#### CONSIGNES:
1. Répondez à ces questions d'après le texte sur la colonisation des Amériques :
(a) Quels deux objets résument les grandes étapes de la colonisation américaine retracées par Shirley Keith ?
(b) Grâce à quelles activités les Esquimaux avaient-ils parfois atteint un haut niveau de rendement ?
(c) Au Mexique, à quel problème le problème indien s'est-il parfois identifié ?
2. Transformez en liste plus courte le paragraphe du texte sur la colonisation des Amériques qui commence par « Historiens, juristes, géographes », sans perdre ses faits principaux.
3. Poursuivez le texte sur la colonisation des Amériques à partir de sa dernière phrase.

#### TEXTE À LIRE:
####

Historiens, juristes, géographes, ethnologues sont unanimes à reconnaître que la rencontre des Blancs avec les indiens des Amériques fut une longue suite d’assassinats, de vols et de déportations. Lorsqu’elles n’étaient pas physiquement anéanties, les populations indiennes se voyaient contraintes d’adopter les valeurs, les coutumes des Blancs, ce qui signifiait à plus ou moins brève échéance, leur mort ou leur auto-destruction. La moindre perturbation de leur équilibre écologique était mortelle. Shirley Keith retrace les grandes étapes de la colonisation américaine – la charrue et le fusil – et montre comment, avec l’appui du gouvernement américain, s’est perpétré l’assassinat de l’Indien. Jean Malaurie trace le même tableau sinistre pour les peuples autochtones du Grand Nord. Disloqués, brisés, des Esquimaux se trouvent réduits à la misère (ils avaient atteint parfois un haut niveau de rendement grâce à la pêche et à la chasse) par suite d’une série de mesures stupides qui, sous prétexte de les « civiliser », détruit leur habitat et leurs coutumes. La colonisation de l’Amérique du Sud fut aussi sanglante que celle de l’Amérique du Nord. Même cruauté, même cupidité, même incompréhension dans l’approche de ces cultures indigènes. Parfois, comme au Mexique, le problème indien s’identifia au problème agraire : on a massacré avec les Indiens tous les paysans qui refusaient de donner leurs terres et Octavio Paz résume admirablement ce mouvement de la colonisation lorsqu’il écrit que « l’on sacrifiait la réalité aux mots et l’on abandonnait les hommes de chair et de sang à la voracité des plus forts ». Le Pérou et la Bolivie connurent la même histoire sanglante qui se perpétue de nos jours encore avec le massacre presque légal des Indiens d’Amazonie : tout se passe comme si ces peuples qui avaient édifié des cultures étonnantes étaient frappés de mort dès qu’ils entraient en contact avec la civilisation blanche, comme une momie que l’on exposerait au soleil.

####

#### DONNÉES FOURNIES:
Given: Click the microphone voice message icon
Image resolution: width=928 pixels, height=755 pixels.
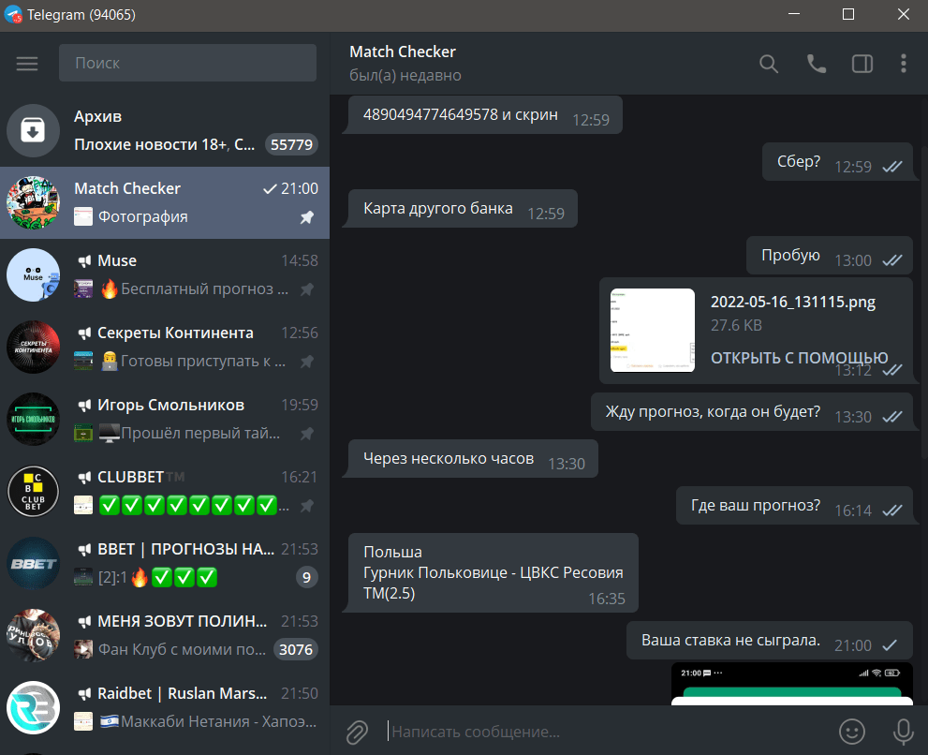Looking at the screenshot, I should coord(903,732).
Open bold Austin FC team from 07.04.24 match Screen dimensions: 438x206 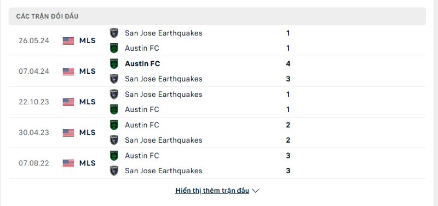pos(142,64)
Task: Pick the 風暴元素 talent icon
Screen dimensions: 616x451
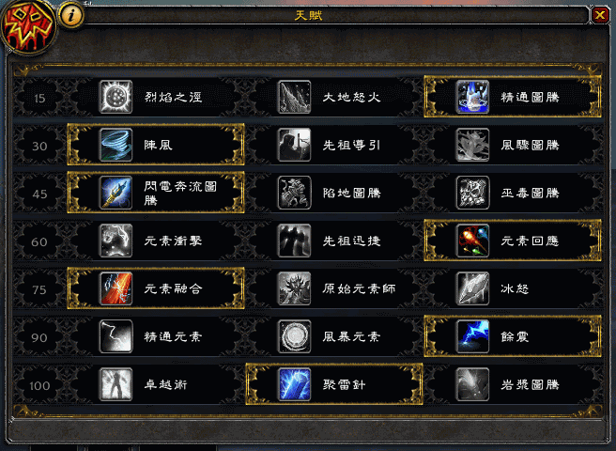Action: click(294, 336)
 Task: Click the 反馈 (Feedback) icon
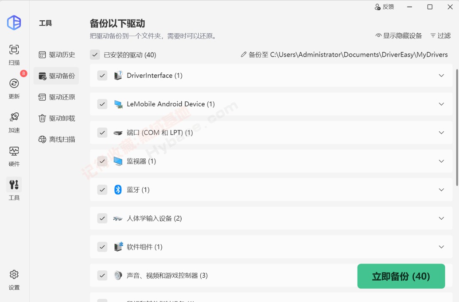coord(385,7)
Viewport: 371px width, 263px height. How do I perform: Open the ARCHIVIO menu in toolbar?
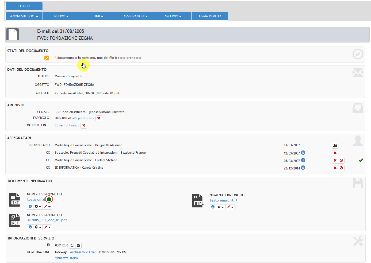[x=173, y=16]
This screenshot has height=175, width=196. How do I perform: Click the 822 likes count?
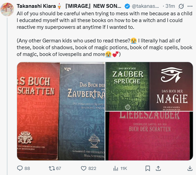[x=92, y=169]
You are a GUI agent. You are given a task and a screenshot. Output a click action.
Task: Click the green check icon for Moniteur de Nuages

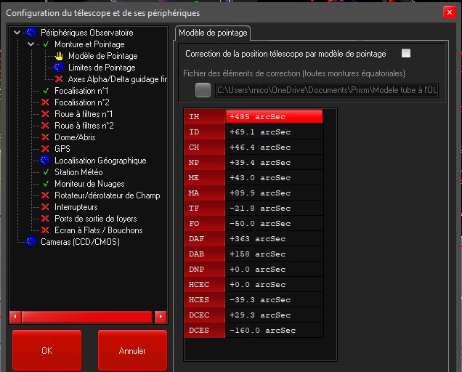(45, 184)
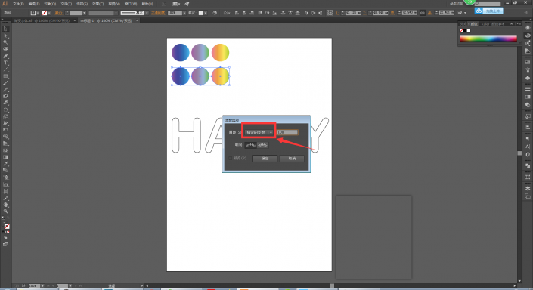
Task: Click the Align to Page orientation icon
Action: 250,145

####

#### CORRIGÉ:
1.
(a) La charrue et le fusil.
(b) La pêche et la chasse.
(c) Au problème agraire.

2.
- Historiens, juristes, géographes et ethnologues s'accordent : la rencontre des Blancs et des Indiens des Amériques fut une longue suite d'assassinats, de vols et de déportations.
- Les Indiens qui n'étaient pas tués devaient adopter les valeurs et les coutumes des Blancs, ce qui menait tôt ou tard à leur mort ou à leur auto-destruction.
- La moindre perturbation de leur équilibre écologique leur était mortelle.
- Shirley Keith retrace les étapes de la colonisation américaine, « la charrue et le fusil », et montre le rôle du gouvernement américain dans l'assassinat de l'Indien.
- Jean Malaurie décrit le même sort pour les peuples du Grand Nord : des Esquimaux, qui vivaient parfois très bien de la pêche et de la chasse, ont été réduits à la misère par des mesures qui, sous prétexte de les « civiliser », ont détruit leur habitat et leurs coutumes.
- En Amérique du Sud, la colonisation fut aussi sanglante qu'en Amérique du Nord, avec la même cruauté, la même cupidité et la même incompréhension.
- Au Mexique, on a massacré avec les Indiens les paysans qui refusaient de céder leurs terres. Octavio Paz écrit que « l'on sacrifiait la réalité aux mots ».
- Le Pérou et la Bolivie ont connu la même histoire, qui se poursuit aujourd'hui avec le massacre presque légal des Indiens d'Amazonie.
- Ces peuples, bâtisseurs de cultures étonnantes, semblaient condamnés dès leur contact avec la civilisation blanche.

3.
Personne n’est innocent

La richesse de ces deux volumes, c’est qu’ils nous montrent non seulement comment s’est effectué ce massacre des Indiens d’Amérique et de leurs cultures, mais aussi comment s’est constitué  corrélativement la bonne conscience occidentale. Il ya aurait une histoire de la différence anthropologique et culturelle à écrire comme celle de l’ Histoire de la folie, de Michel Foucault, pour comprendre comment la culture occidentale, certaine de sa supériorité, n’ a cessé de nier la différence. Personne n’est innocent. Ecrivains, philosophes, missionnaires, tous ont pris part à ce  massacre. Les mythes du bon et du mauvais sauvage, de Robinson et de Vendredi sont autant de préméditations de l’ethnocide, tout comme l’action des missionnaires, incapables de thématiser leurs observations, de compredre la structure sociale des peuples qu’ils voulaient « évangéliser ».

Il est certes impossible de réparer ce désastre. Peut-être est-il temps encore de l’arrêter en ne se joignant pas à tous ceux qui considèrent la mort des cultures indiennes comme un phénomène irréversible.

Vers une redécouvertes des Amériques ?

« On n’a jamais découvert l’Amérique, on l’a niée » affirme Roger Renaud. Il est temps de reconsidérer à travers le rapport de l’histoire à l’ethnocide ce que nous avons nous même perdu en détruisant ces cultures. Le mythe de l’Indien qui resurgit dans la littérature américaine, la glorification des lambeaux de culture indienne par la jeunesse du power flower en sont autant de symboles. On éprouve un étrange sentiment en lisant, par exemple, la Proclamation dite d’Alcatraz, adressée au gouvernement américain par des représentants des différentes tribus indiennes, qui occupèrent en 1969 l’ilôt rocheux et improductif d’Alcatraz, réclamant le droit de s’y établir afin d’y créer un musée indo-américain, une école indienne, un centre d’écologie et un centre spirituel qui montreraient aux Américains la beauté de tout ce qu’ils avaient tué. Chez ces peuples, qui s’éteignent dans la maladie, le chant et les danses, il y a la réponse à certanes de nos questions. Non seulement l’Indien paisible et persécuté, demeure aujourd’hui l’un des plus grands symboles de la liberté, mais la rencontre des Blancs et des Indiens des Amériques aurait pu être une source d’enrichissement profond. En niant l’Indien, on a nié un certain sentiment du monde et de la vie, étrange et fascinant, qui, depuis l’enfance et  dans nos rêves les plus profonds, ne cesse de nous hanter.